◆ What is required
Decide whether each statement below agrees with the text about the Portland Academy and Female Seminary, answering yes or no and quoting the words of the text that settle it. 1. The Methodist Episcopal Church ran the school. 2. P.G. Buchanan was the school's first principal. 3. When the school closed, its property went to Willamette University.

The Portland Academy and Female Seminary was a private school in Portland, Oregon, United States, operated by the Methodist Episcopal Church from 1851 until 1876. Often abbreviated as the Portland Academy, the school was among the few secondary schools in Portland during the years of the Oregon Territory. Later it served briefly as an alternative to Portland High School.

History
The Portland Academy and Female Seminary was founded in 1851 on property donated by some of Portland's early residents. Although the area may not have been fully platted at the time, it corresponded to block 205 along Park Street on the Survey of Portland Map of 1852 and blocks 205 and 224 on East and West Park Avenue on later maps. The school's location was so remote in 1851 that some parents feared their children would get lost on their way to and from school. The property deed given to James H. Wilbur, a leader in the Methodist Episcopal Oregon Mission, specified "a male and female seminary," but for unknown reasons the school was named the Portland Academy and Female Seminary.

C. S. Kingsley, later Superintendent of Portland Public Schools, was the first principal. By 1852, P.G. Buchanan had become principal and Kingsley had returned to his duties for the Willamette District of the Methodist Mission. From the beginning, the school referred to teaching staff by gender specific titles, where men were teachers and women were preceptresses.

In 1854 the Oregon Territorial Legislature provided for funding of public schools, and in 1858 Portland's Central School opened on Sixth Avenue between Morrison and Yamhill Streets. Enrollment at the Portland Academy began to decrease, and when Portland High School was constructed in 1869, the Portland Academy soon became obsolete. It closed in 1876, and the property was deeded to Willamette University.

◆ Dataset section

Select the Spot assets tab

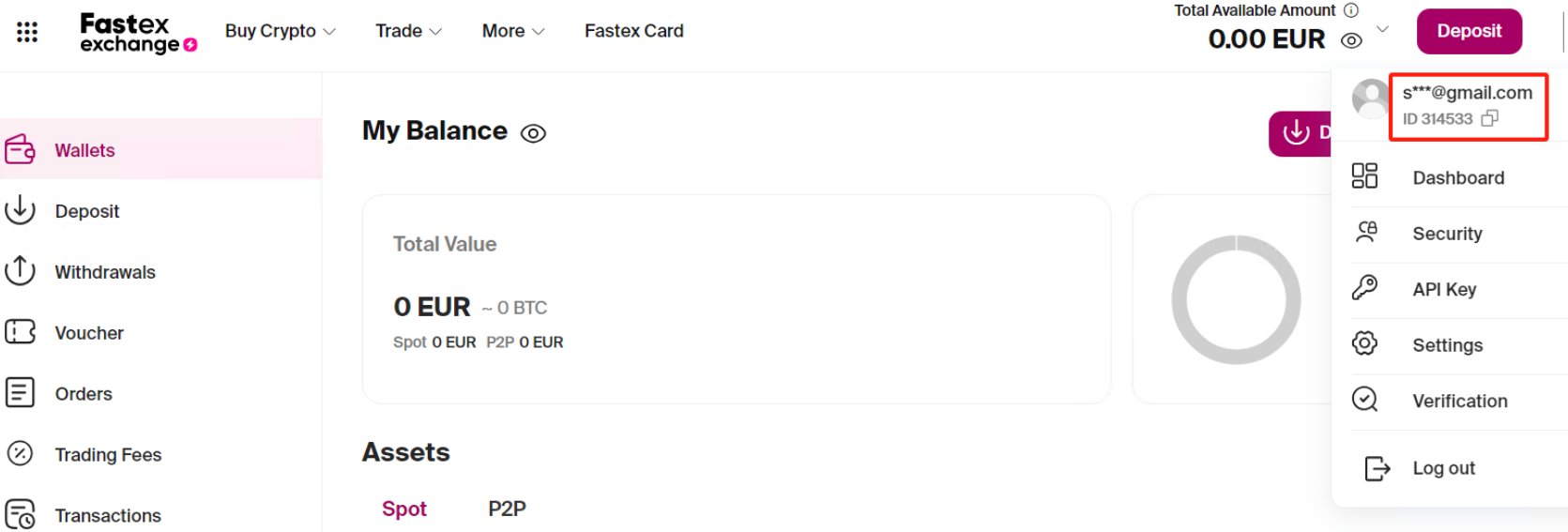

◆ Response
1. Yes: "operated by the Methodist Episcopal Church from 1851 until 1876"
2. No: "C. S. Kingsley, later Superintendent of Portland Public Schools, was the first principal."
3. Yes: "It closed in 1876, and the property was deeded to Willamette University."